Thursday, April 30, 2009
The World Health Organisation on Wednesday raised its flu alert to phase five out of six, WHO chief Margaret Chan said, signalling that a pandemic was "imminent" following the swine flu outbreak.
"I have decided to raise the influenza pandemic alert from phase four to phase five," the WHO director general announced after an emergency meeting of the UN health agency's pandemic experts.
"This is a signal to governments, ministries of health... to the pharmaceutical industry, that certain actions now should be undertaken with increased urgency," she told journalists.
"Preparedness measures undertaken because of the H5N1 influenza was an investment and we are now benefiting from this investment," she said.
She underlined that the threat following the swine flu outbreak focused on Mexico and the United States "must be taken seriously".
Phase five, one step short of a full pandemic, is characterised as a "strong signal that a pandemic is imminent and that the time to finalise... the planned mitigation measures is short," according to the WHO's global emergency planning.
It also acknowledge sustained human-to-human spreading in at least two countries in a WHO region, in this case Mexico and the United States, Chan told journalists.
The move came after a meeting of scientific experts on the emergency flu pandemic panel recommended raising the alert level from four.
The US government is prepared to cope with a "full-fledged pandemic" of swine flu if necessary, but the public should not be alarmed, Homeland Security Secretary Janet Napolitano said on Wednesday.
"We have been preparing all along as if this is going to be stage six," she told reporters.
"Our efforts have been to stay ahead of whatever number WHO assigns. And therefore, our preparations are for a situation in which this does become a full-fledged pandemic," Napolitano said.
"We are preparing for the worst, hoping for the best," she said, after a Mexican toddler became the first person to die in the United States of H1N1 swine flu and the number of infections rose to at least 91.
But Napolitano, again rejecting calls from US lawmakers to close the nation's borders, said "panicking" was unhelpful and underlined that a regular flu season claims about 36,000 American lives every year.

TASK SET -
1. Copy everything in the swine flu article from "It also acknowledge" down to "she told reporters.".
2. According to Janet Napolitano in the swine flu article, about how many American lives does a regular flu season claim each year?
3. Shorten the paragraph of the swine flu article that begins "Phase five, one step short of a full pandemic" while keeping its main facts.

DATA SEGMENT -
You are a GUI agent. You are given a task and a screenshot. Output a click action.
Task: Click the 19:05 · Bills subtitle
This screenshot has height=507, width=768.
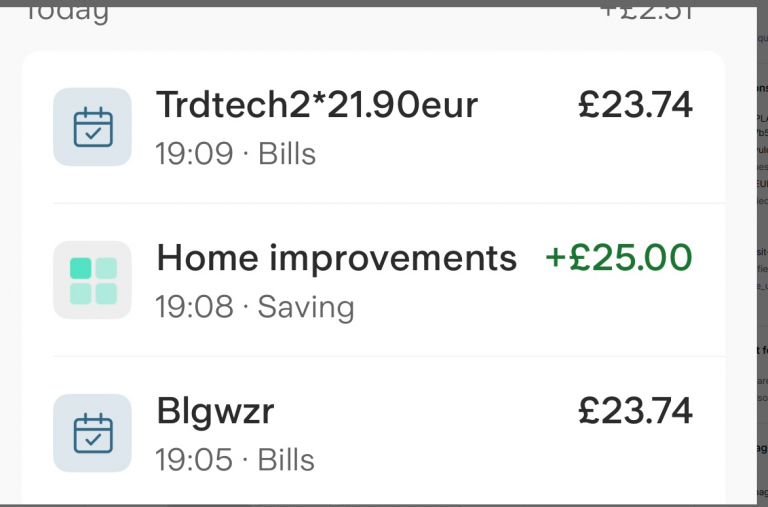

ANSWERS FOR EACH ITEM -
1.
It also acknowledge sustained human-to-human spreading in at least two countries in a WHO region, in this case Mexico and the United States, Chan told journalists.
The move came after a meeting of scientific experts on the emergency flu pandemic panel recommended raising the alert level from four.
The US government is prepared to cope with a "full-fledged pandemic" of swine flu if necessary, but the public should not be alarmed, Homeland Security Secretary Janet Napolitano said on Wednesday.
"We have been preparing all along as if this is going to be stage six," she told reporters.

2. About 36,000.

3. The WHO's global emergency planning describes phase five, one step below a full pandemic, as a strong signal that a pandemic is imminent and that little time remains to finalize planned mitigation measures.